■ **Teks Bacaan**
OJK Beri Keringanan Asuransi, Leasing, dan Dapen, Berikut Rinciannya

Agung Samosir | Katadata
Ilustrasi. OJK memberikan kelonggaran bagi industri keuangan nonbank untuk menghadapi dampak pandemi corona.
Penulis: Agustiyanti
31/3/2020, 06.15 WIB

Otoritas Jasa Keuangan memberikan kelonggaran bagi perusahaann industri keuangan nonbank guna menghadapi dampak pandemi corona. Relaksasi diberikan pada perusahaan di sektor pembiayaan (leasing), asuransi, hingga dana pensiun.

Kelonggaran aturan tersebut termuat dalam tiga surat edaran OJK yang diteken Kepala Eksekutif Pengawas Keuangan Nonbank Riswinandi pada Senin (30/3). Relaksasi diberikan dalam bentuk perpanjangan batas waktu penyampaian laporan berkala bagi industri pembiayaan, asuransi, dan dana pensiun. Proses uji kepatutan dan kelayakan pihak utama bagi pelaku industri keuangan nonbank juga dapat dilakukan melalui konferensi video.

■ **Data Tersimpan**
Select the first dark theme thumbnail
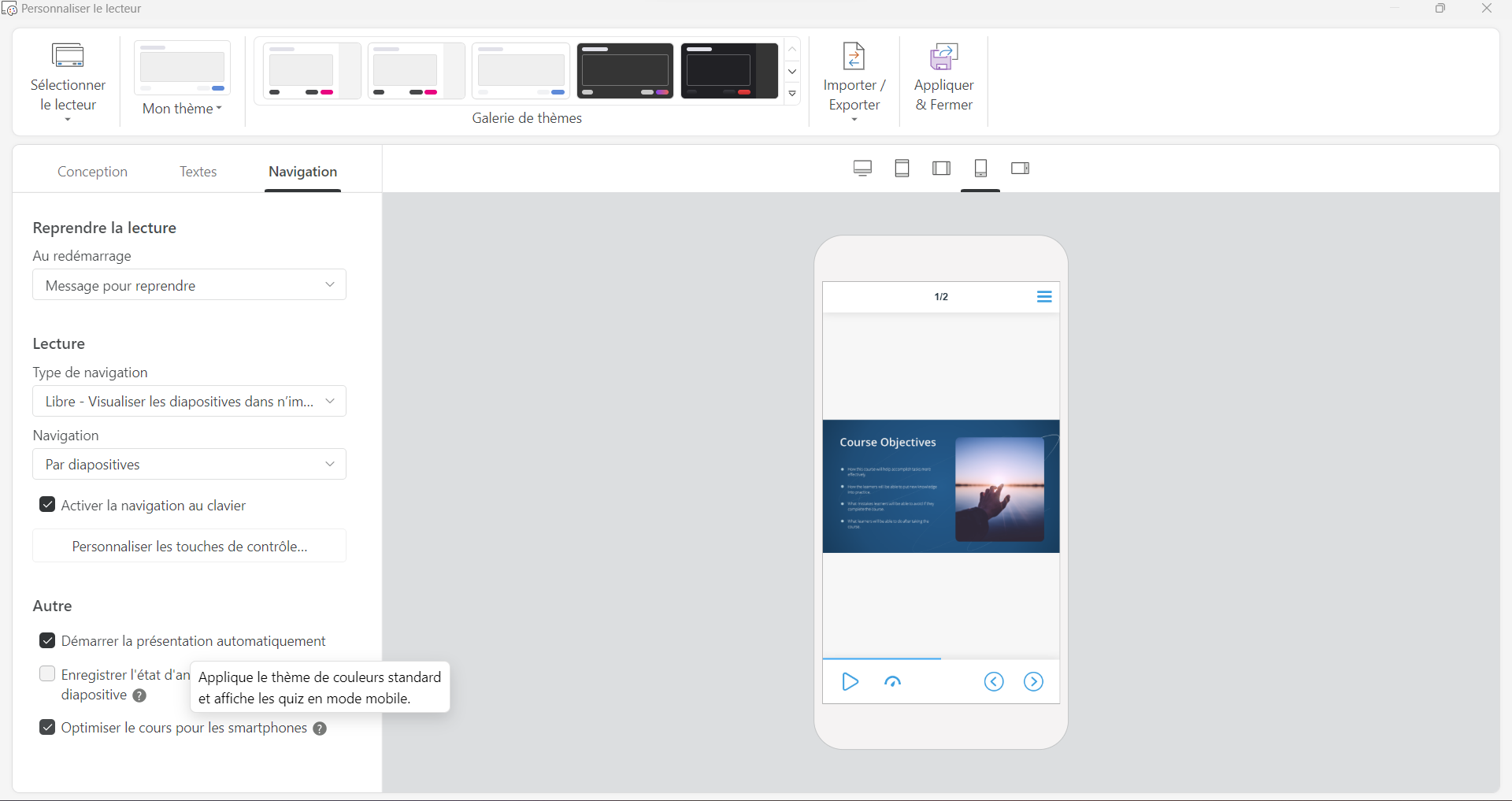(x=624, y=71)
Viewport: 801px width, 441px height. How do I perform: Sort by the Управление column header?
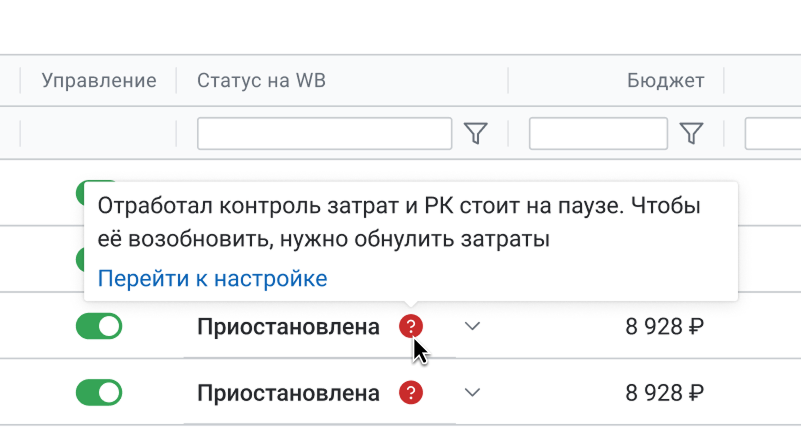click(x=99, y=80)

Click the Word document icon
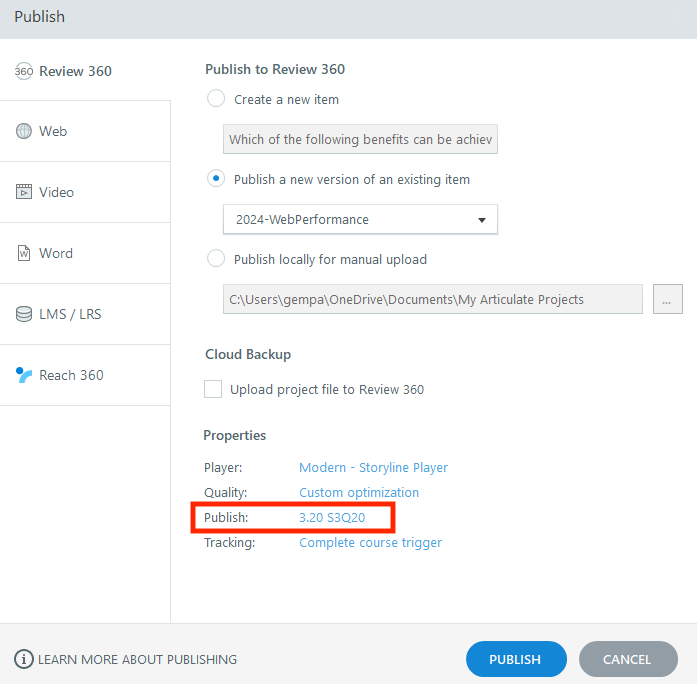point(24,253)
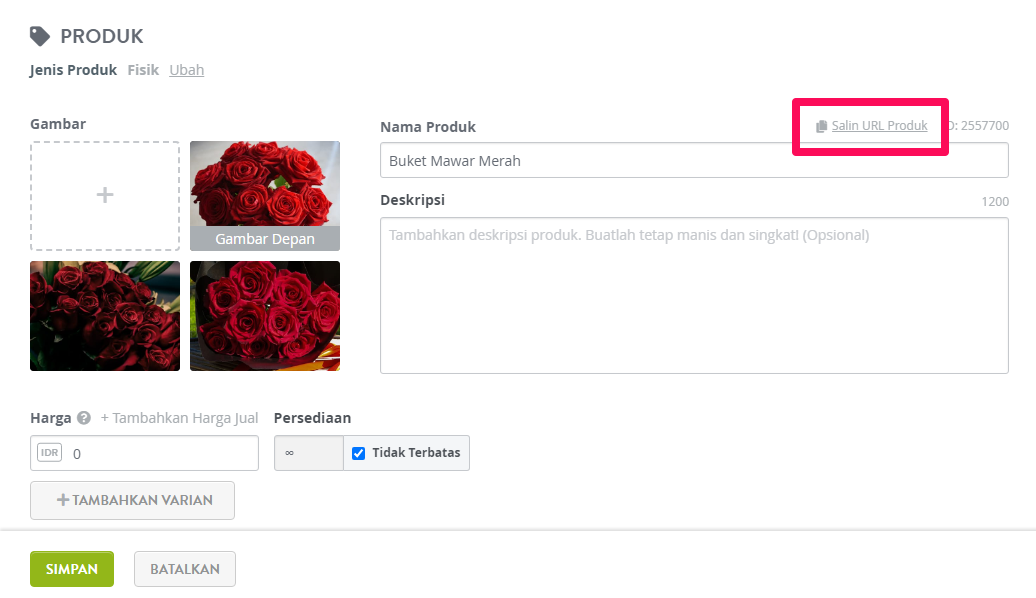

■ **Tugas Anda**
a. Salinlah bagian teks tentang kelonggaran dari OJK mulai dari "OJK Beri Keringanan" sampai dengan "hingga dana pensiun." tanpa mengubah satu kata pun.
b. Menurut teks tentang kelonggaran dari OJK, apa tujuan OJK memberikan kelonggaran kepada perusahaan industri keuangan nonbank? Jawablah dalam satu sampai tiga kalimat.
c. Teruskan teks berita tentang kelonggaran dari OJK, dimulai sesudah kalimat terakhirnya.
Data tersebut tidak diperlukan untuk pengerjaan tugas.

■ **Jawaban Berurutan**
a.
OJK Beri Keringanan Asuransi, Leasing, dan Dapen, Berikut Rinciannya

Agung Samosir | Katadata
Ilustrasi. OJK memberikan kelonggaran bagi industri keuangan nonbank untuk menghadapi dampak pandemi corona.
Penulis: Agustiyanti
31/3/2020, 06.15 WIB

Otoritas Jasa Keuangan memberikan kelonggaran bagi perusahaann industri keuangan nonbank guna menghadapi dampak pandemi corona. Relaksasi diberikan pada perusahaan di sektor pembiayaan (leasing), asuransi, hingga dana pensiun.

b. OJK memberikan kelonggaran tersebut guna menghadapi dampak pandemi corona. Relaksasi ini berlaku bagi perusahaan di sektor pembiayaan (leasing), asuransi, dan dana pensiun.

c.
Kelonggaran secara khusus juga diberikan pada perusahaan pembiayaan. Bentuknya  berupa penetapan kualitas pembiayaan bagi debitur yang terkena dampak penyebaran Covid-19 dengan plafon paling banyak Rp 10 miliar yang dapat didasarkan pada ketepatan pembayaran pokok dan/atau bunga.

Adapun perusahaan pembiayaan dalam penetapan restrukturisasi debitur yang terdampak penyebaran Covid-19 dapat mempertimbangkan beberapa hal. Pertama, proses dan kebijakan restrukturisasi dari pemberi pinjaman bagi yang memiliki sumber pendanaan executing.

Kedua, proses dan kebijakan restrukturisasi dari pemilik dana, jika pembiayaan menggunakan joint financing atau channeling. Ketiga, permohonan restrukturisasi dari debitur yang terdampak Covid-19.

(Baca: Lima Poin Penting dalam Kebijakan Keringanan Kredit Bank dan Leasing)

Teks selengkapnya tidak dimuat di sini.